### STATED PROBLEM
Copy the entries below line for line, without changing anything, and leave out the pictures.
### DATA PROVIDED
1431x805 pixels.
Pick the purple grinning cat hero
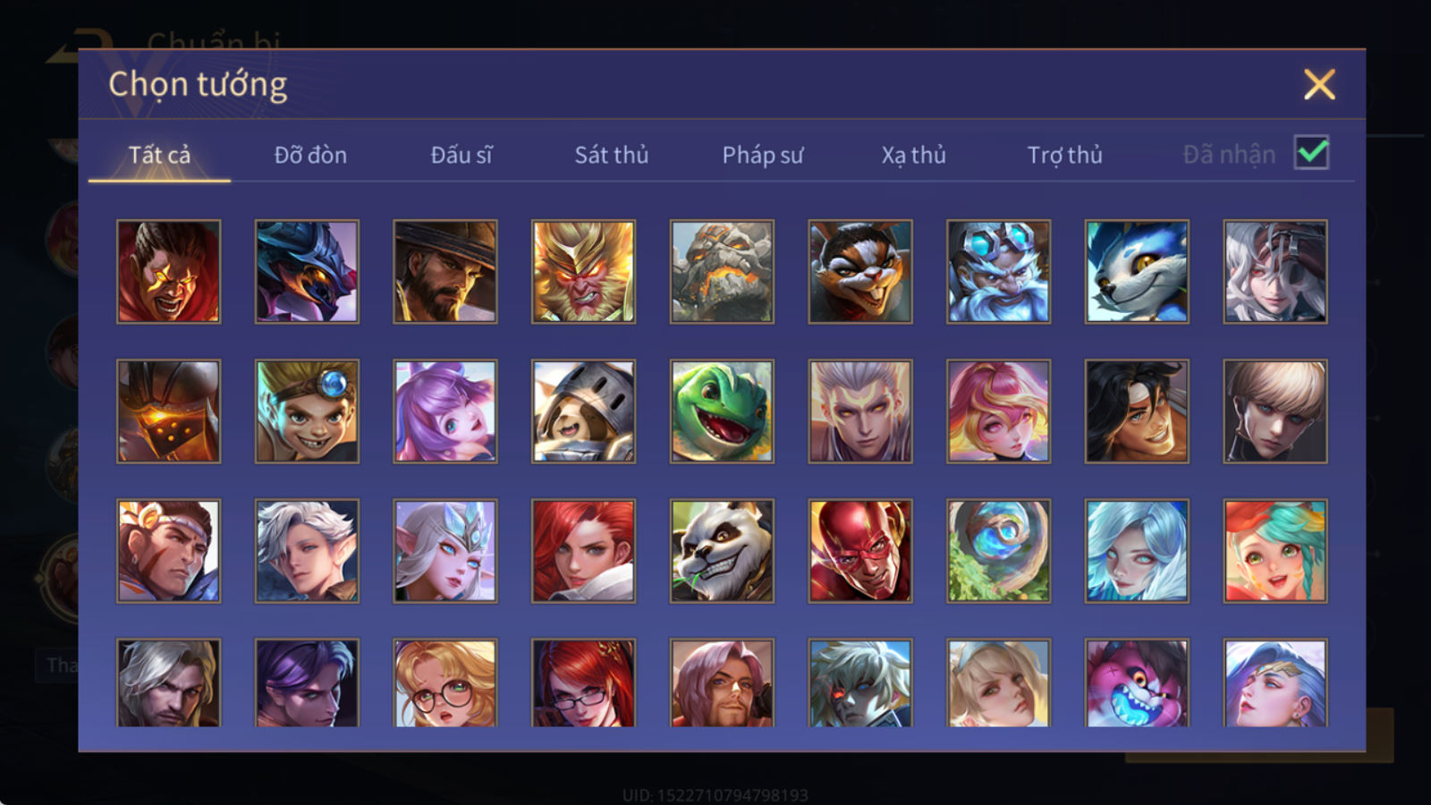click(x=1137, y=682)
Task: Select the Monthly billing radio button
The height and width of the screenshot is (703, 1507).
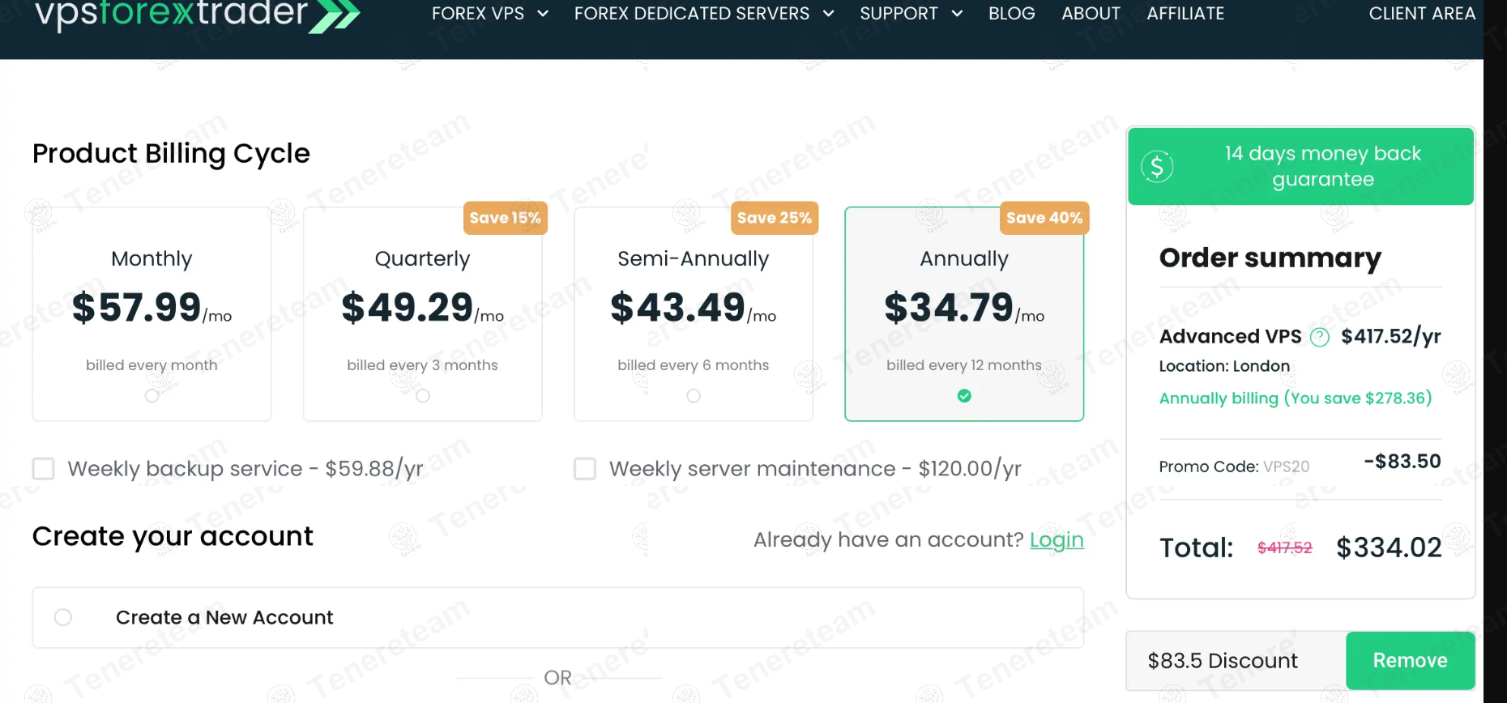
######
### SOLVED EXERCISE
1431x805 pixels.
Pick the purple grinning cat hero
click(x=1137, y=682)
Task: Select the Monthly billing radio button
The height and width of the screenshot is (703, 1507).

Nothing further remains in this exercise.